Confusion Hill - South Fork Eel River Bridge. Mendocino County, California
- 2009 ASBI Bridge Awards of Excellence. Jury Comments - The selection of the balanced cantilever segmental bridge for this rugged and challenging location resulted in a construction method that minimized impacts to the environmentally sensitive scenic river gorge. The innovative design provides for a safe, durable structure in a seismically active area.
- 2009 Constructor Awards FINALIST AGC California .Category - Meeting the Challenge of the Difficult Job - Heavy Engineering Classification.
Services Provided by FINLEY:
- Construction Engineering Services
- Preparation of integrated Shop Drawings
- Construction Analysis of Contractor’s Construction Scheme
- Construction and Geometry Control Manuals
- Working Drawings Preparation
- Stressing Data For The Post-Tensioning Tendons
Specifications & Details
The Confusion Hill project alleviates a recurring problem of landslides and slipouts around Confusion Hill on Route 101 occurring over the last decade. A large, ancient rock slide complex extends from the South Fork of the Eel River to more than 1,000 feet above; enveloping the current highway located 140 feet above the river. This slide activity has caused numerous road closures and delays associated with one-way traffic control situations. Geotechnical studies of the site concluded that the ancient slide is progressively losing strength with a high probability that the slides within the complex will continue to move in the future. The current road had to endure numerous closures during the winter of 2005 and 2006 because of continued slide activity. Over a period of ten years, $33M has been spent on slide repairs.
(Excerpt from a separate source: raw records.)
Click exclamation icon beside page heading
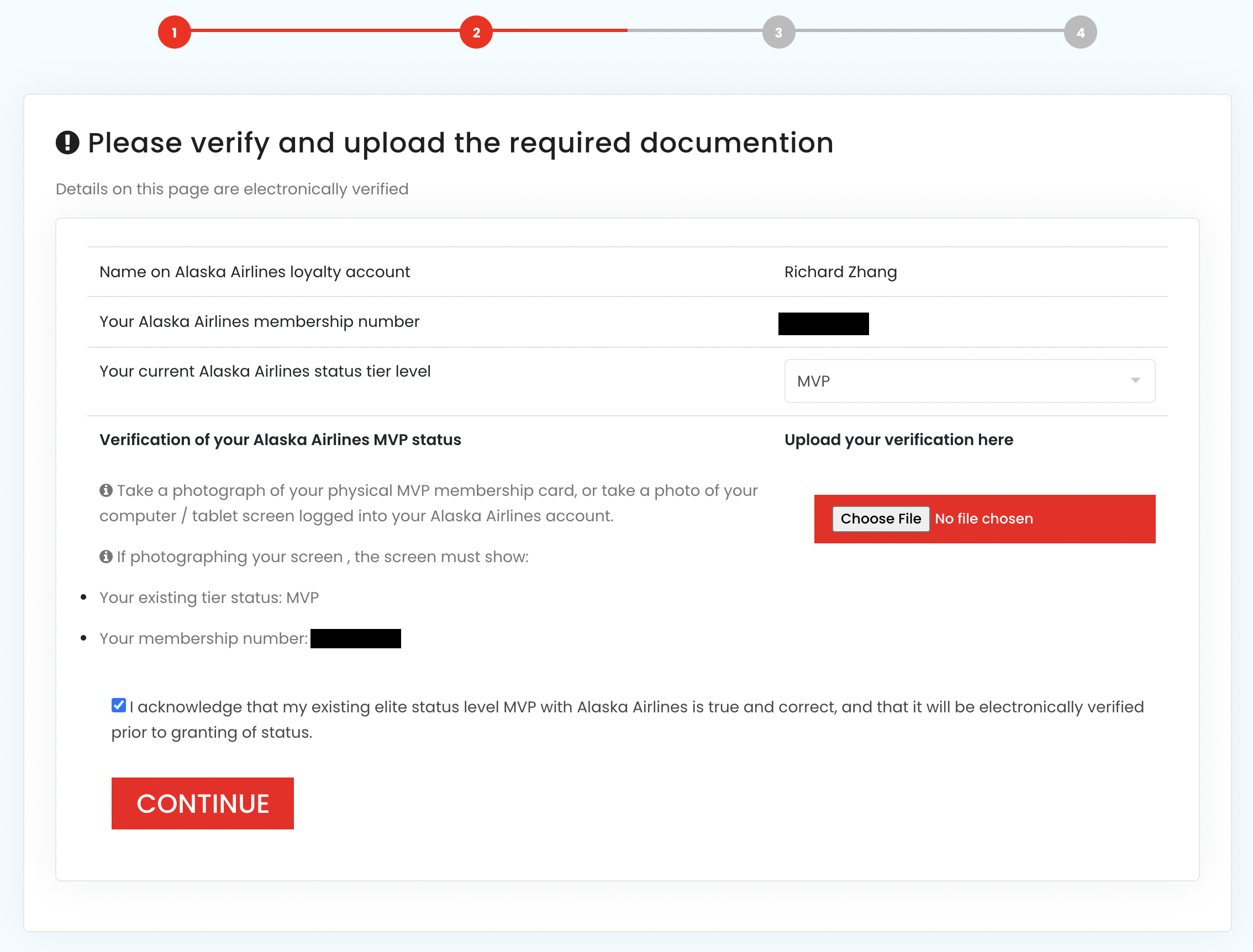The height and width of the screenshot is (952, 1253). click(67, 143)
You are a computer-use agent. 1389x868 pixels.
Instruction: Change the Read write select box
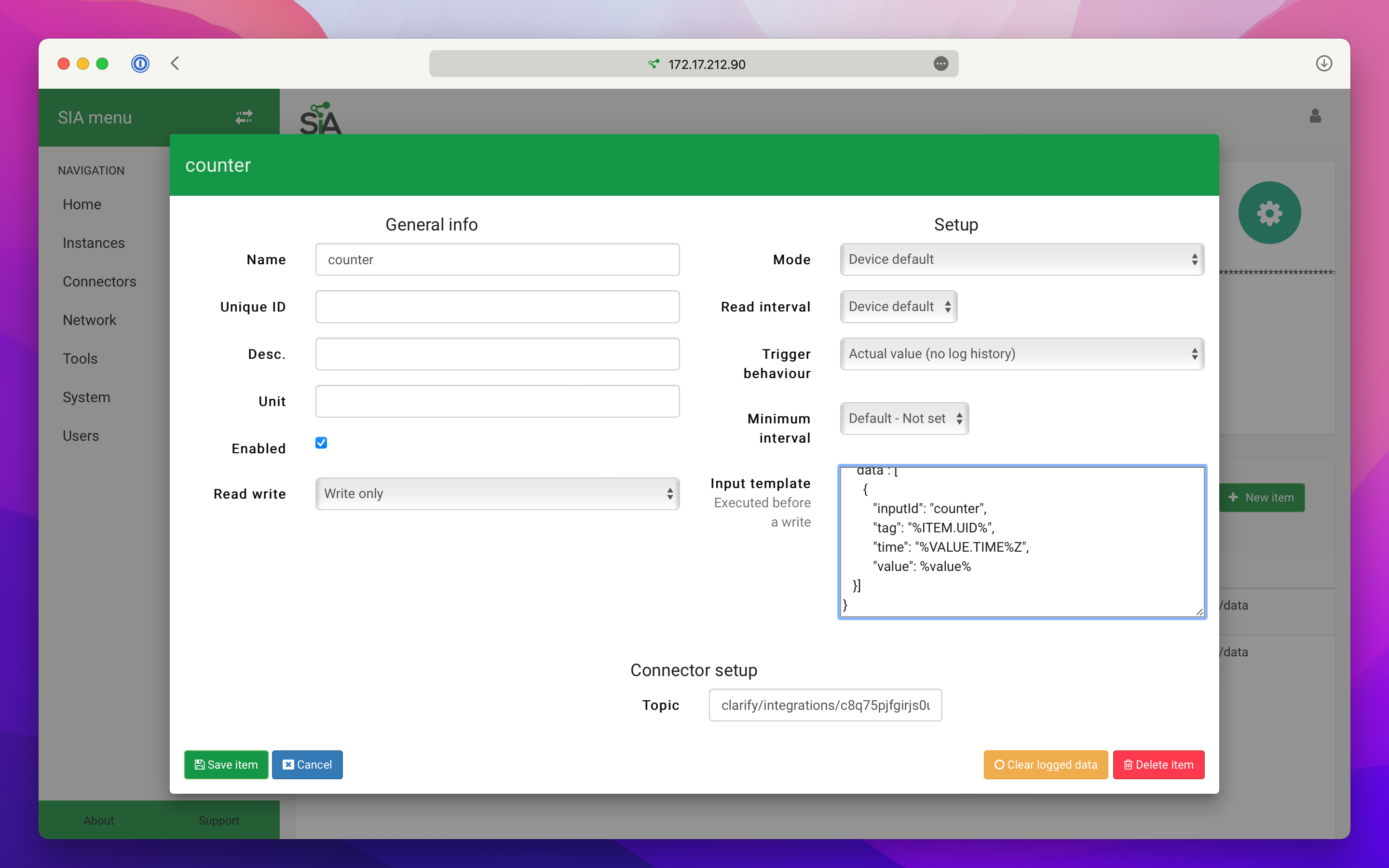[x=497, y=494]
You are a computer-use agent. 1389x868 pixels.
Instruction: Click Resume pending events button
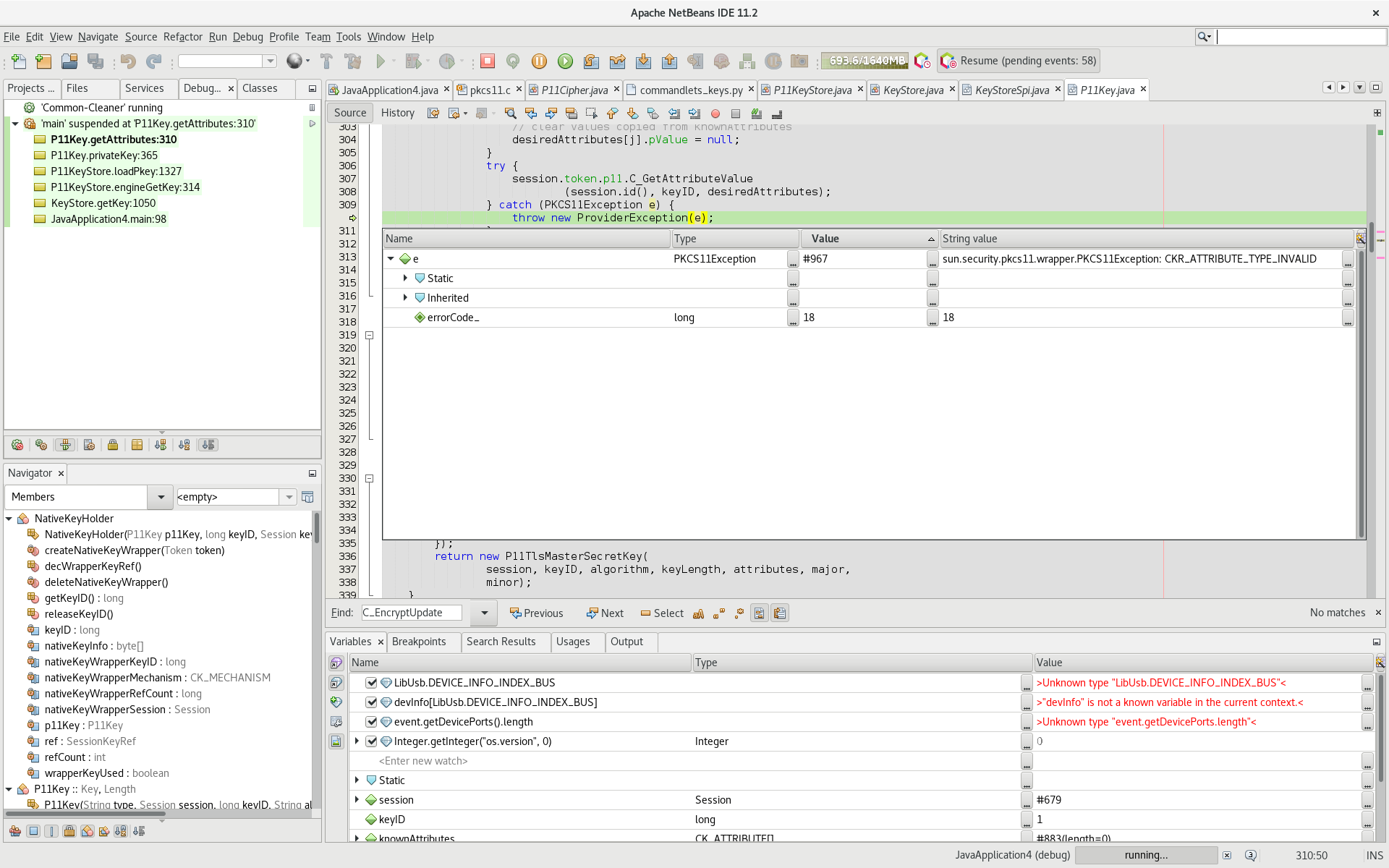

This project replaces the existing highway with a 3-span variable depth cast-in-place segmental structure. The spans of the bridge are 106m, 174m, and 133m, with a bridge deck width of 13m. The structure was built utilizing the balanced cantilever construction method with end spans constructed on falsework. The box depth varies from 9.6m at the interior piers, to 3.5m at the end spans, and a variable superelevation up to 11%.
FINLEY performed a time-dependent staged analysis of the structure to monitor stresses and anticipated deflections during construction. The analysis was further refined to accurately predict cantilever rotations associated with the deflections of the 51m long integral columns. Construction and geometry control manuals were provided, and the geometry of each phase of activity was evaluated during construction.